HUMBERTO GONAR, Tenerife
"El agua de consumo en Santa Cruz es totalmente potable y ya se trabaja en el aumento de los controles de calidad ante el próximo cambio de normativa". Bajo este enunciado, el Ayuntamiento de la capital tinerfeña hizo público ayer un comunicado, más propio de una nota de rectificación, para salir al paso de las manifestaciones realizadas por el consejero delegado de Emmasa y director gerente de la compañía, Álvaro Aguirre, en lo que hasta ahora era un mero almuerzo de Navidad. En la nota informativa, aunque no se hace mención expresa a las declaraciones del responsable de la compañía, el ayuntamiento se desmarca por completo de las informaciones facilitadas por el consejero delegado de la compañía Emmasa.
Ante los representantes de los medios de comunicación, Álvaro Aguirre advirtió el pasado lunes de que "a finales del año que viene el agua en Santa Cruz dejará de ser técnicamente potable si no se efectúan inversiones", ya que se aplica una normativa más exigente sobre la calidad que regula, entre otros aspectos, su turbidez. Para ajustarse a la nueva normativa, reclamó que se ejecutaran algunas de las acciones proyectadas para el período 2010-2015 y cuyo presupuesto en total asciende a 104 millones de euros.
En su comunicado, el ayuntamiento hace constar que "ante las informaciones aparecidas hoy (por ayer) en diversos medios de comunicación en las que se alude a que, en el plazo de en un año, el agua que se suministra a los hogares de la capital dejará de ser potable, desde la Corporación se quiere, ante todo, mandar un mensaje de tranquilidad a los vecinos de la ciudad, destacando que el agua de abastecimiento público cumple con todos los parámetros de calidad, regulados por el Real Decreto 140/2003, que establece los criterios sanitarios de la calidad del agua de consumo humano".
Después de hacer un repaso por las obras realizadas en los últimos años para la mejora de la calidad y el control del agua, recuerda que ya existe un proyecto técnico de estación potabilizadora, "la primera en Canarias, que estará ubicada junto al depósito de cabecera de Los Campitos y que se sacará a licitación los próximos meses".
El ayuntamiento, frente a lo que dijo el consejero delegado de Emmasa, insiste en que "no existe ninguna amenaza sobre la calidad del agua de abastecimiento en Santa Cruz de Tenerife.
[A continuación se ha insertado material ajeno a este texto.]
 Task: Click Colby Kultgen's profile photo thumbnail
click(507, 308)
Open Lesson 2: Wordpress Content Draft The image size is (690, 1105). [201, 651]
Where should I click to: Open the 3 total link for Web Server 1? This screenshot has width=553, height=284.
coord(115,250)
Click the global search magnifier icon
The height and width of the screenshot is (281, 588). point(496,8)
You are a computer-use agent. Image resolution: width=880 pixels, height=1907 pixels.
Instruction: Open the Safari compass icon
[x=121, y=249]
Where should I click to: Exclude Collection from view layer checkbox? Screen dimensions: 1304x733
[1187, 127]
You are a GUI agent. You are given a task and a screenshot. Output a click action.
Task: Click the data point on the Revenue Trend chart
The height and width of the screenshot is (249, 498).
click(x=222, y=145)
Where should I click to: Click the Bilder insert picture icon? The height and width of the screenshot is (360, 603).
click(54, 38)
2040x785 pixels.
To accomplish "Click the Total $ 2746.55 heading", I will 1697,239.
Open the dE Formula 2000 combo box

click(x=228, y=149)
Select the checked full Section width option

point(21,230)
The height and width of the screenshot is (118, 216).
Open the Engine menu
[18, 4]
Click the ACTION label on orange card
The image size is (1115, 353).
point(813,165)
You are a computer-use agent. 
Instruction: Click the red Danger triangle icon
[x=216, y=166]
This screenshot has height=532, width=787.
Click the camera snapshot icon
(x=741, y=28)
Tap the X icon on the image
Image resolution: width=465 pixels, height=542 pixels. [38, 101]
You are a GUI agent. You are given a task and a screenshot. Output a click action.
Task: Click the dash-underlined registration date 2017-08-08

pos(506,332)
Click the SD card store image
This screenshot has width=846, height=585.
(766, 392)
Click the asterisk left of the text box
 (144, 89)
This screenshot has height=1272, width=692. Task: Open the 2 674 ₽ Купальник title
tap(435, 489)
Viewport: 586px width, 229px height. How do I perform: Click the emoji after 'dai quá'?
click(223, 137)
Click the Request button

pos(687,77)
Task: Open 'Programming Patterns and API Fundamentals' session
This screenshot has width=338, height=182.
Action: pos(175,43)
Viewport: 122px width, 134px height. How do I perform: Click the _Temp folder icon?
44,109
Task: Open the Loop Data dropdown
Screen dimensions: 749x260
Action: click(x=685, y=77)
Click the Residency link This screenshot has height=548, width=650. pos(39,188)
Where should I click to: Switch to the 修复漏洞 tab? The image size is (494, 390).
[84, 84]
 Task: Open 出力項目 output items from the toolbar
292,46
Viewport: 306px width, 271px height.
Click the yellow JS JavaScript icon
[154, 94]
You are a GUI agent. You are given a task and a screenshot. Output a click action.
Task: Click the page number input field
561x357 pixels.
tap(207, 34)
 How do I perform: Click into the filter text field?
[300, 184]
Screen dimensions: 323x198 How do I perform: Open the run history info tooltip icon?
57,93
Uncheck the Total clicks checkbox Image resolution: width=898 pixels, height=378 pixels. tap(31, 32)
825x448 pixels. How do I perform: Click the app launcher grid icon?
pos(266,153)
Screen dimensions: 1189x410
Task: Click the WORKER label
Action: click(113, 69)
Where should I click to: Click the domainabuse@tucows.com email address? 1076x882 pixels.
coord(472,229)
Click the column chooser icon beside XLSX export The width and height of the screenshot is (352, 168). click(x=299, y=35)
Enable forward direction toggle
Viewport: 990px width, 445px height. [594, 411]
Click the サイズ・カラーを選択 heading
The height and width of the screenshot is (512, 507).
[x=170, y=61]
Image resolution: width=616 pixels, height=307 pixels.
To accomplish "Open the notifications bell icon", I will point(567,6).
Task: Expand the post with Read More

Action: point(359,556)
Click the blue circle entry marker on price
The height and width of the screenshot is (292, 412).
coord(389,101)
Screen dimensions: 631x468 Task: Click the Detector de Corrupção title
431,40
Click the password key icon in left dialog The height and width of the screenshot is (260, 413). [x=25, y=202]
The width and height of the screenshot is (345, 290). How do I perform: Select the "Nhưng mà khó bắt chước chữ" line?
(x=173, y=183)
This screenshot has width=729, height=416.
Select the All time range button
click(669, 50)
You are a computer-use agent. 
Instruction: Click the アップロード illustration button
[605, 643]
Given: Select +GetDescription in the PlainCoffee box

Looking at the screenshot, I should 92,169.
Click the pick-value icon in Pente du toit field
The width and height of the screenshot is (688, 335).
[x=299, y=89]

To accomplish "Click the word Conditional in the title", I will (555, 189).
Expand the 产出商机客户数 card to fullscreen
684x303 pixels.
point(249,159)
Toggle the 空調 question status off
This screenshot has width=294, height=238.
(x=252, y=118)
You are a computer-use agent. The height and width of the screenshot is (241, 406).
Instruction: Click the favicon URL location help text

Lo que sí existe es la implantación de una normativa legal, derivada de las directrices de la Unión Europea, que obligará a una mayor calidad en el agua de consumo humano, con parámetros más restrictivos y exigentes. Es decir, no se trata de que el agua de consumo corra el peligro de que se convierta en no potable dados lo parámetros de calidad que marca la normativa actual, sino que hay que aumentar medidas potabilizadoras en el futuro porque la próxima normativa así lo exigirá", añade el escrito del ayuntamiento.